Accordingly, Chapter 78 put the Retirement Systems on the path to actuarial solvency with unprecedented funding discipline and annually required contributions mandated to be included in all annual appropriations acts “as a dedicated line item.” N.J.S.A. 43:3C-9.5(c)(l). For the first time in their history, the Boards were given the express authority to bring suit to enforce these historic statutory and contract rights. N.J.S.A. 43:3C-9.5(c)(2).

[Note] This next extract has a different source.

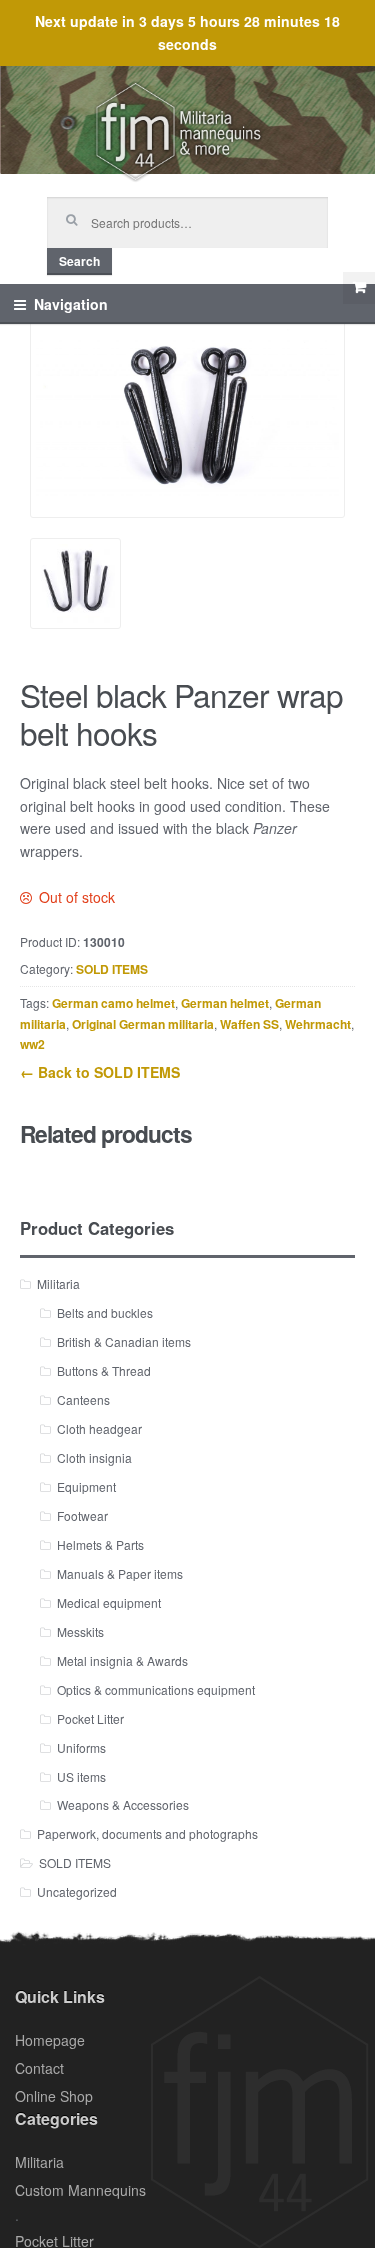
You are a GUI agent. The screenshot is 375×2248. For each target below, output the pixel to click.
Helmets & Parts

• It is no coincidence that the most poorly funded state retirement systems in the country are in those states where the courts have rejected requiring legally enforceable pension contribution discipline by the state. For example, Illinois is now widely understood to be one of the worst funded state retirement systems in the country along with New Jersey. Alicia H. Munnel, State and Local Pensions: What Now ? at p. 117 (Brookings Institute Press 2012). By holding that there is no right to enforce contribution levels, the Illinois courts laid the groundwork for today’s mounting pension funding difficulties in Illinois. See People ex. rel. Sklodowski v. State, 695 N.E.2d 374 (Ill. 1998).
Amazingly, Defendants argue that contract rights are not impaired because the governmental employees have “reduced expectation interests” because they are public servants.
The pension systems’ unfunded liability has mushroomed to the point where the pension funds will run out of assets over the course of the next 10 to 15 years. Then, the non- forfeitable pension benefits to which retired employees are entitled will have to be paid from the general treasury at a cost of approximately $8 billion a year based on current payments to retirees.
Raising taxes was not the Governor’s only option. For example, Governor Christie did not reduce payments to the holders of contract bonds, notwithstanding the fact that such bonds, as the Petitioners repeatedly emphasize, are subject to appropriations. Instead, the State chose to “prioritize payment of other State contracts above payment of the contractual guarantee the State made with its public employees.”
The state’s reply brief is due this Friday with oral arguments set for Wednesday, May, 6.